Hoy no puede estudiarse la literatura, como no puede estudiarse el derecho, ni nada, sin ese espíritu de resurrección histórica, que no es ecléctico precisamente, ni falsamente armónico, sino que consiste en la adaptación de nuestra fantasía, en lo posible, al medio desaparecido y que hay que renovar para comprender los fenómenos literarios, jurídicos, económicos, filosóficos, o lo que sean, que se quiere estudiar.

Si este espíritu histórico es tan difícil en todas las materias y tan rara vez se encuentra (así, en lo jurídico, por ejemplo, se ve a cada momento juzgar la vida social y política de los antiguos por nuestro criterio moderno y hablar de división de poderes y de relaciones de Iglesia y Estado, etc., etc., tratándose de los tiempos de Numa o del mismo Agamenón), mucho más difícil y raro es en la historia literaria donde, en rigor, el que quiere ser historiador de veras necesita, además de ser erudito, ser un crítico flexible, educado en la experiencia del juicio literario, constante y actual, tener el gusto muy depurado, la inteligencia libre de preocupaciones y dogmatismos, y el ánimo firme y sereno para entrar y salir en las teorías religiosas, políticas, estéticas, etc., etc., sin perder nada de su originalidad y sin dejar de ver nada por culpa de prejuicios o complacencias con determinadas ideas.

Nada menos a propósito para interpretar el sentido de la vida literaria de los clásicos que el escolasticismo, que suele ser maestro, aquí a lo menos, de tales materias. En España, uno de los síntomas de la revolución artística ha sido para los más el romancismo, el odio a los griegos y latinos. Es hoy -como dice el señor Fiscal del Supremo,- y todavía los periodistas se burlan de quien sabe mitología y alude a las hermosas creaciones de la plástica fantasía clásica en verso o en prosa.
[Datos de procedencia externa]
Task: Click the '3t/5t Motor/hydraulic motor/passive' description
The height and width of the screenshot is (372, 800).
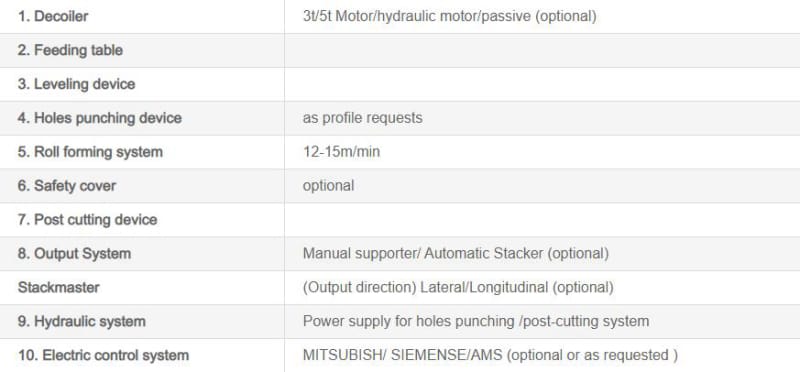Action: 417,16
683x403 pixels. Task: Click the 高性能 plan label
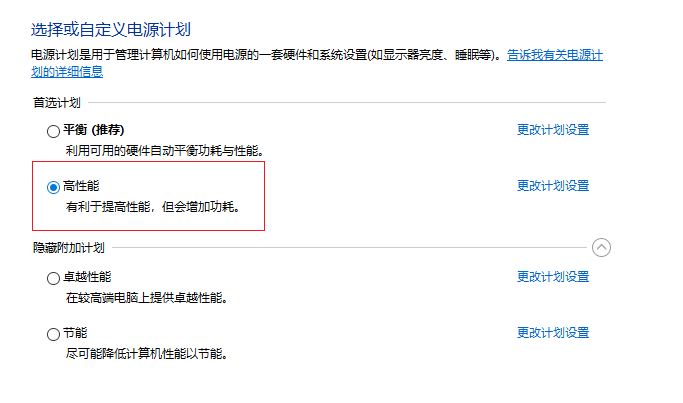click(81, 186)
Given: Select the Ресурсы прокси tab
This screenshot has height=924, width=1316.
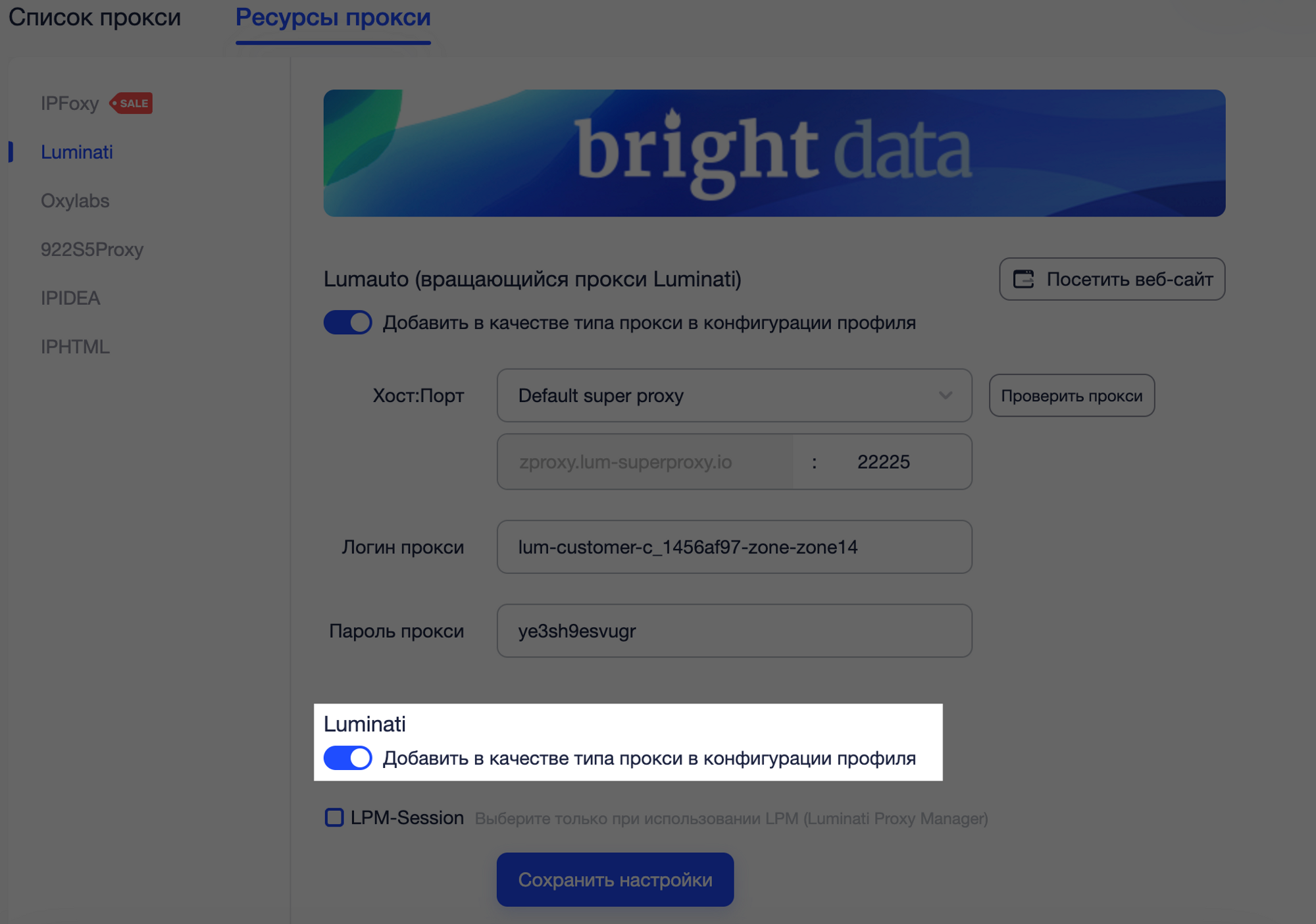Looking at the screenshot, I should tap(332, 18).
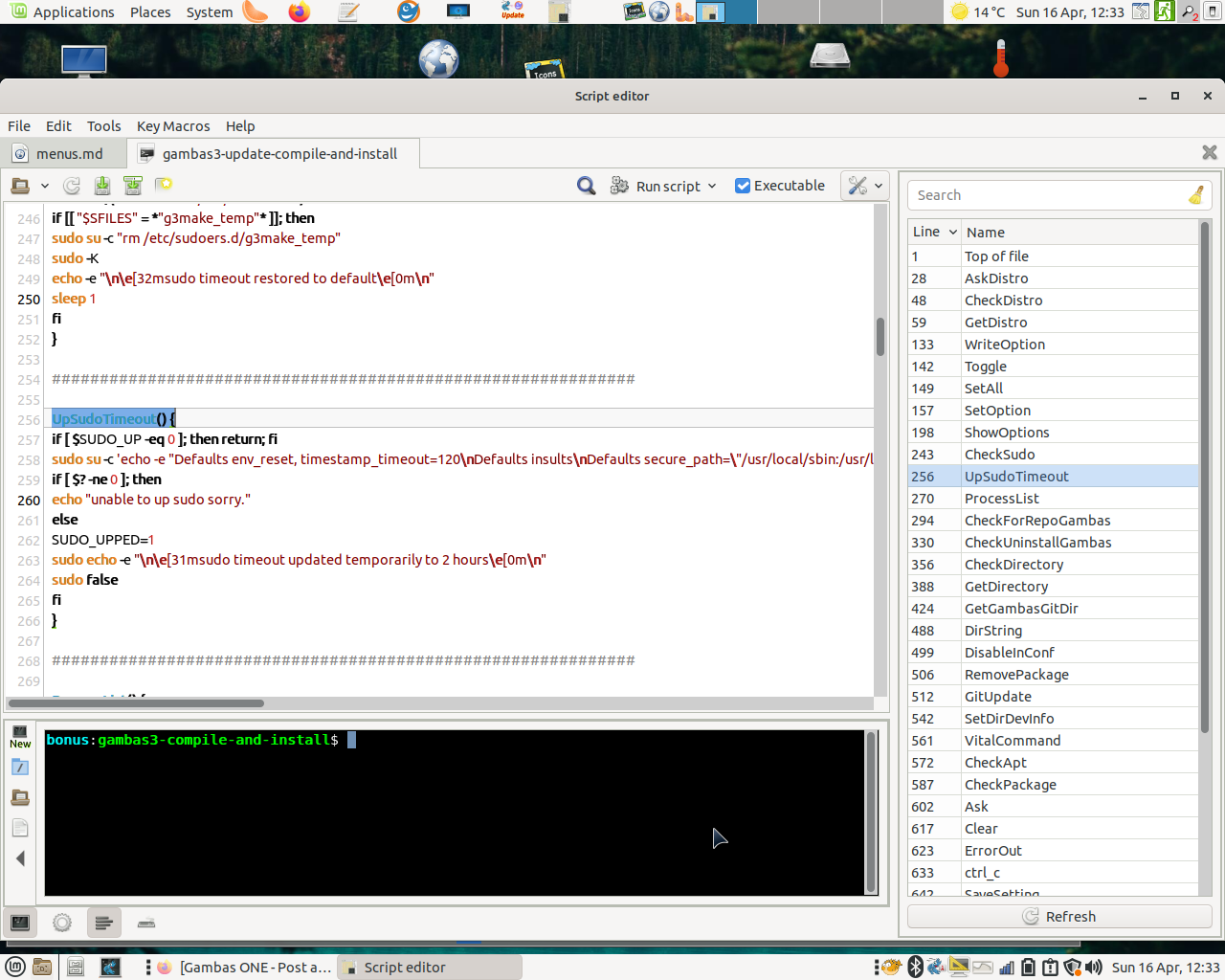Click the save file icon in toolbar
Image resolution: width=1225 pixels, height=980 pixels.
tap(102, 186)

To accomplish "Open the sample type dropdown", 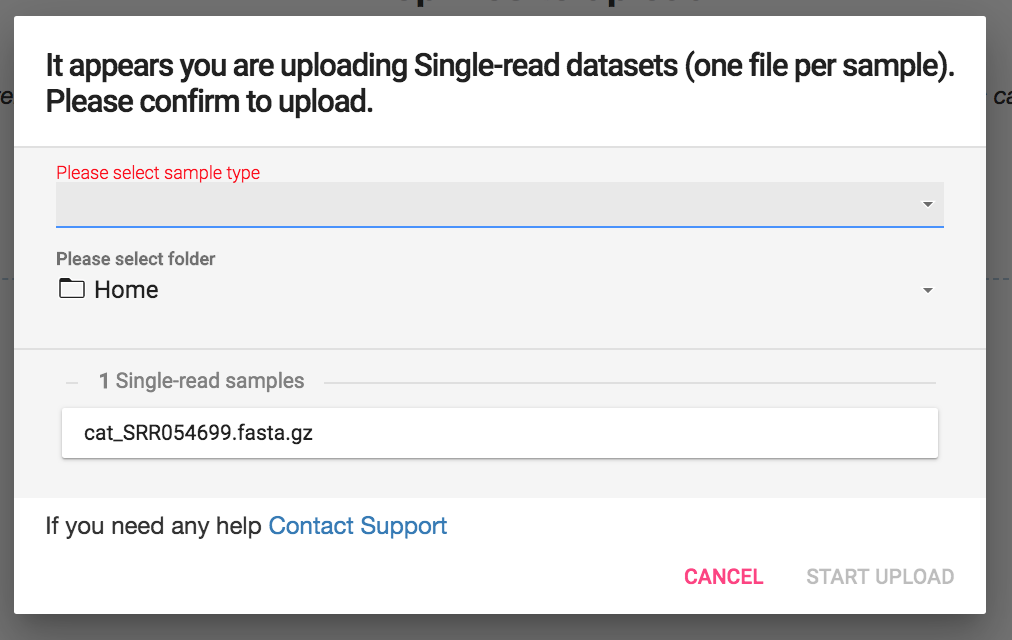I will (500, 204).
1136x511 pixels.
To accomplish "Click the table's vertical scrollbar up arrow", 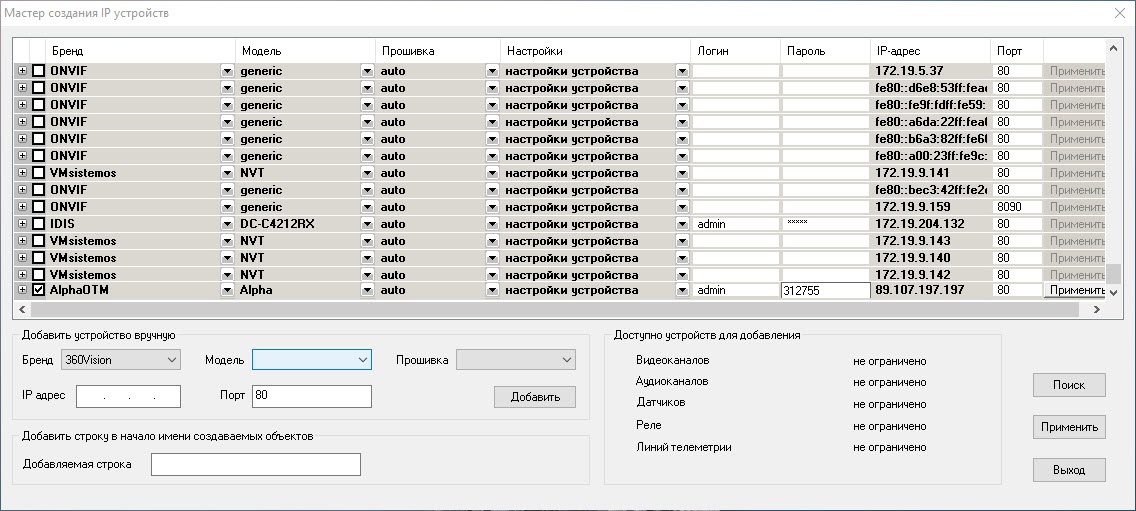I will 1115,48.
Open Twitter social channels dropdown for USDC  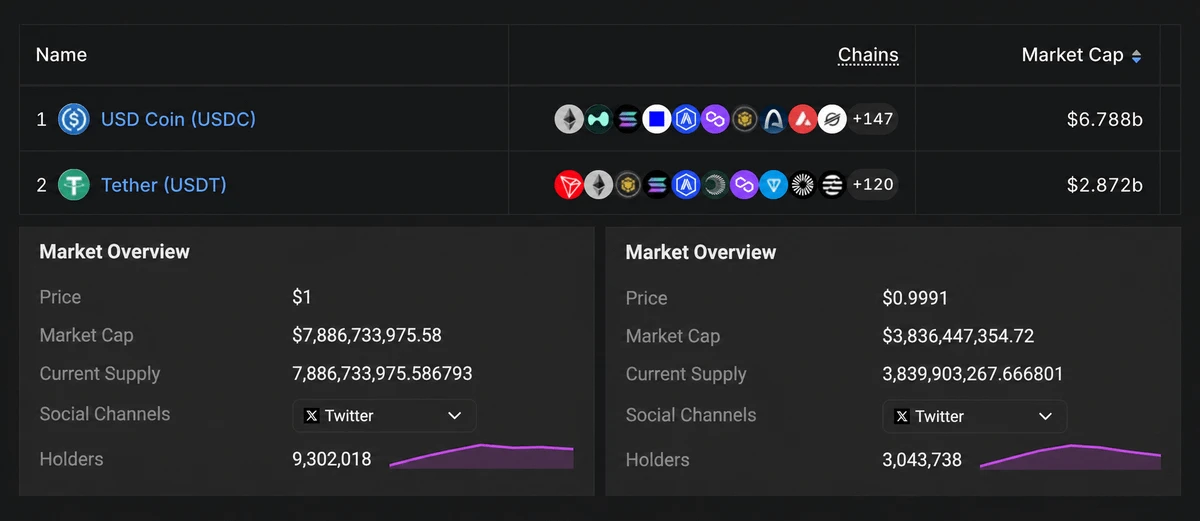tap(385, 416)
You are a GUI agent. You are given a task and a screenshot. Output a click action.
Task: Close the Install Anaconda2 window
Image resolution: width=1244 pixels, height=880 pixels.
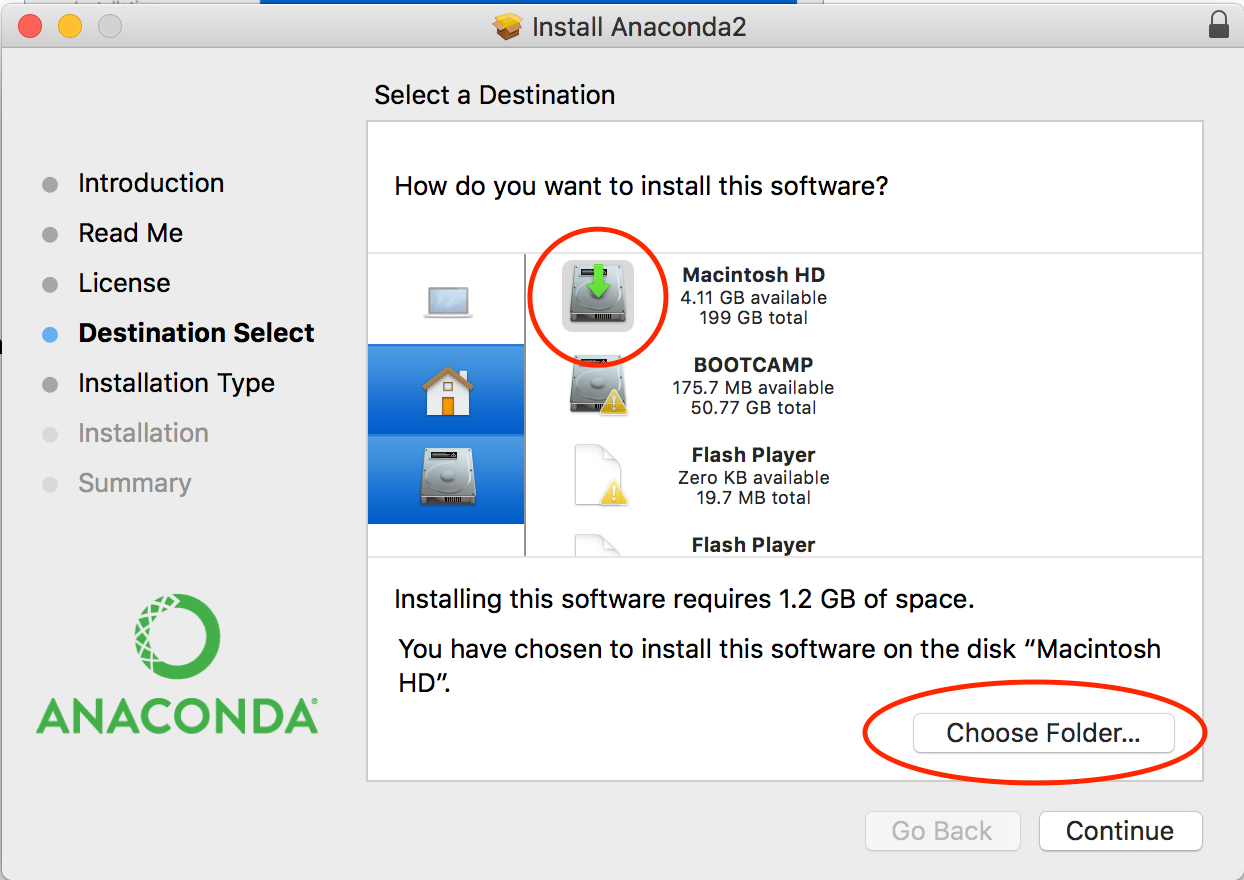click(30, 26)
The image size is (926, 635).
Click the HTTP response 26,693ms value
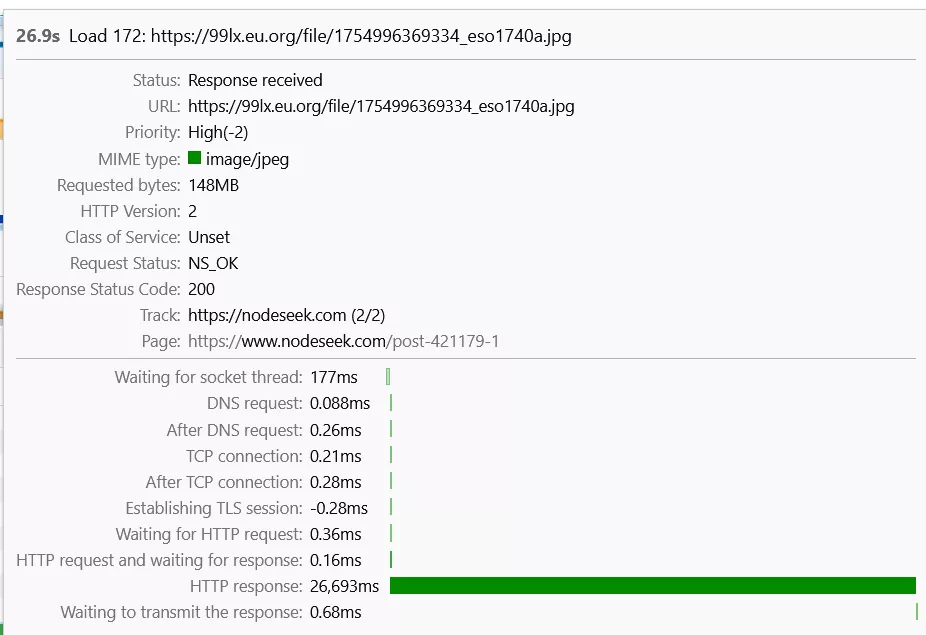tap(344, 586)
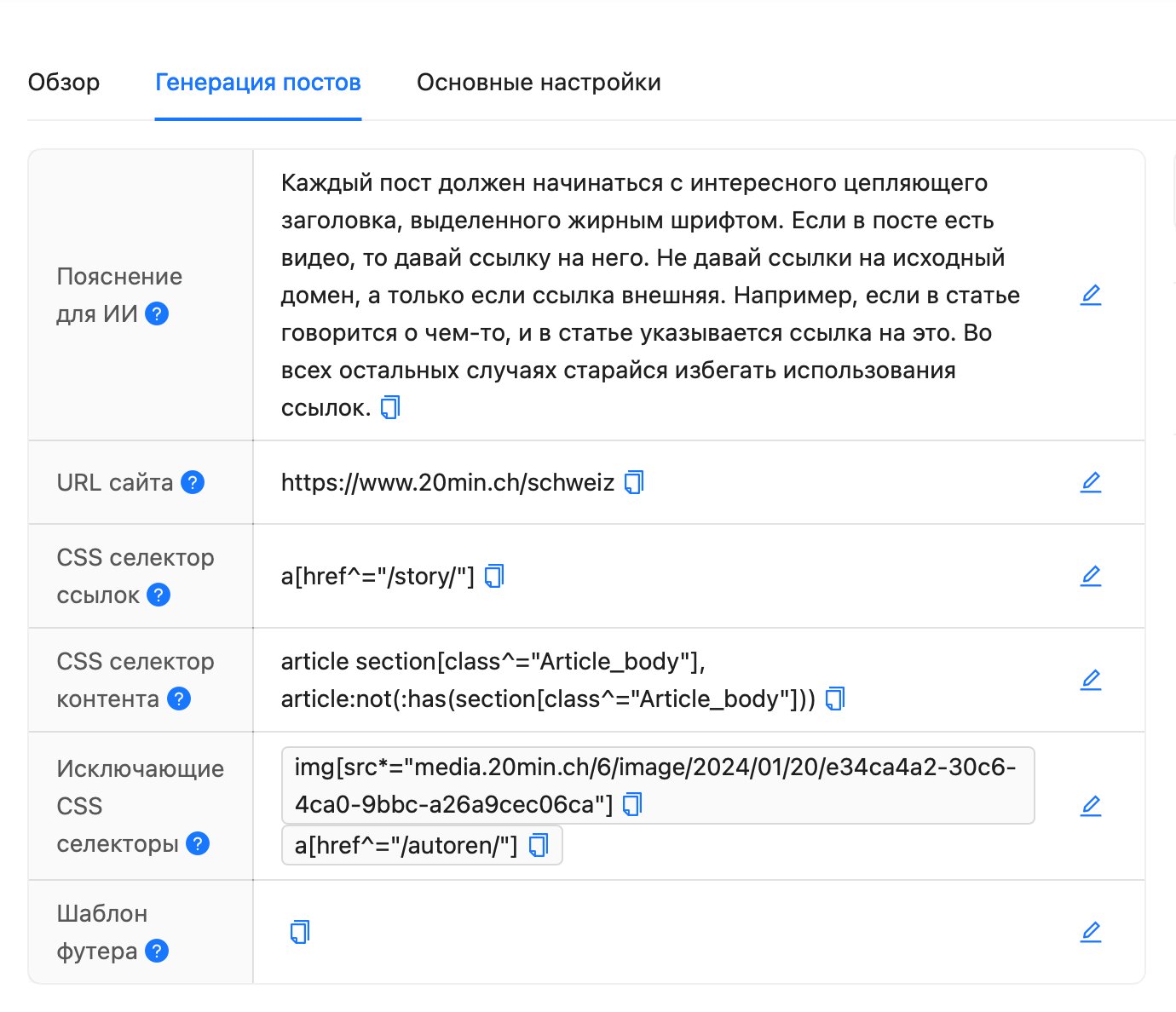The width and height of the screenshot is (1176, 1012).
Task: Edit the footer template row
Action: [x=1091, y=932]
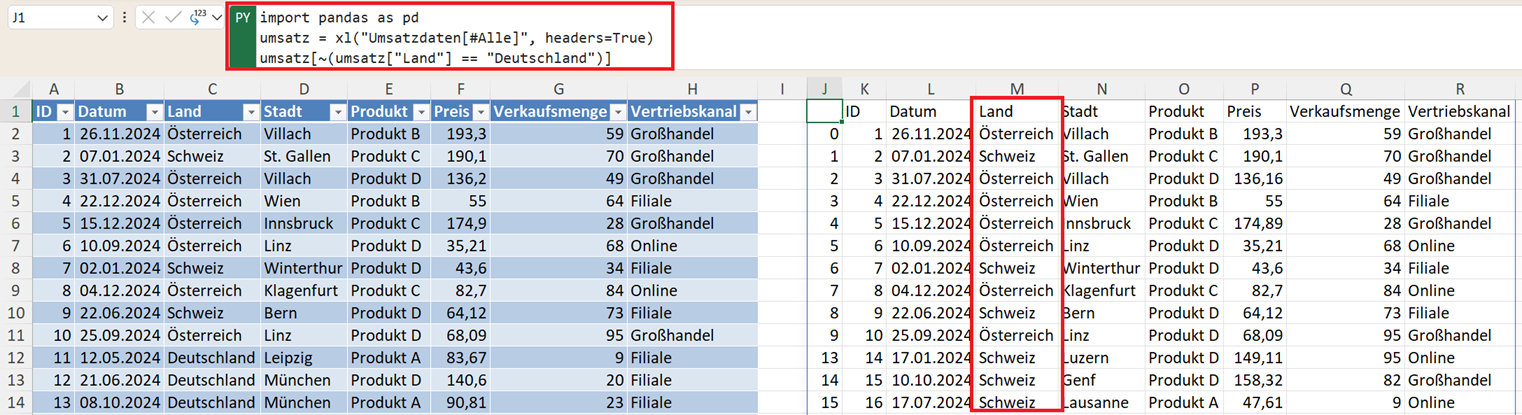This screenshot has width=1522, height=415.
Task: Open the Vertriebskanal filter dropdown
Action: 748,112

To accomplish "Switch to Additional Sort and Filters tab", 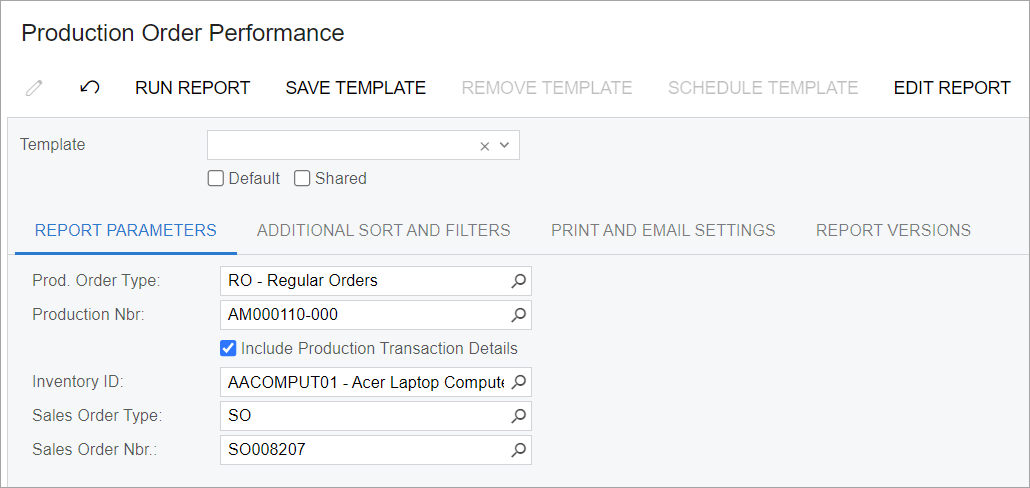I will pyautogui.click(x=383, y=230).
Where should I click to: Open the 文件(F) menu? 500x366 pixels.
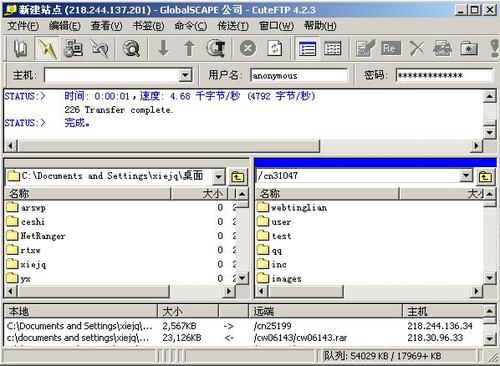click(23, 26)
La ignorancia del vulgo no puede sospechar todo lo ridícula que es esa protesta que se hace en nombre de la libertad literaria contra las letras clásicas. Burlarse de Horacio y de Ovidio es el colmo de lo cursi, aunque no lo adivinen nuestros idealistas y naturalistas que piensan que el ingenio y la gracia, y la intención y la malicia, son de ayer mañana.

Horacio se parece más a Campoamor, y está más cerca de ser su contemporáneo, que Quintana, por ejemplo. Está más anticuado Bécquer que Ovidio. Pero es claro que el Horacio verdadero no es el que se nos ofrece en los versos del ministro Burgos, como el Ovidio verdadero no es el que nos pintan en las obras de retórica al uso.

Nuestra época es, en literatura, probablemente de decadencia; pues bien, época de decadencia era, la de Ovidio, Propercio, Persio, Tibulo, Catulo, etc., etc., y estos autores pueden ser hoy mejor comprendidos que lo fueron nunca. Hay más analogía entre Baudelaire y el autor de las Heroidas, que entre el autor de las Flores del mal y el de las Meditaciones.

Para penetrar bien el valor de las letras clásicas es preciso, eso sí, depurar el gusto, aguzar el ingenio, leer a los autores clásicos directamente y estudiar el medio en que vivieron en las obras de filología moderna, que son verdaderas maravillas de adivinación, perspicacia y exactitud.

Mas, aparte de esto, se puede, a poco que la crítica sensata propague y popularice la literatura de griegos y romanos, se puede conseguir que el público respete y admire lo que en todo país y tiempo cultos se considera como la flor de la belleza espiritual, en cuanto es esta producto del ingenio humano.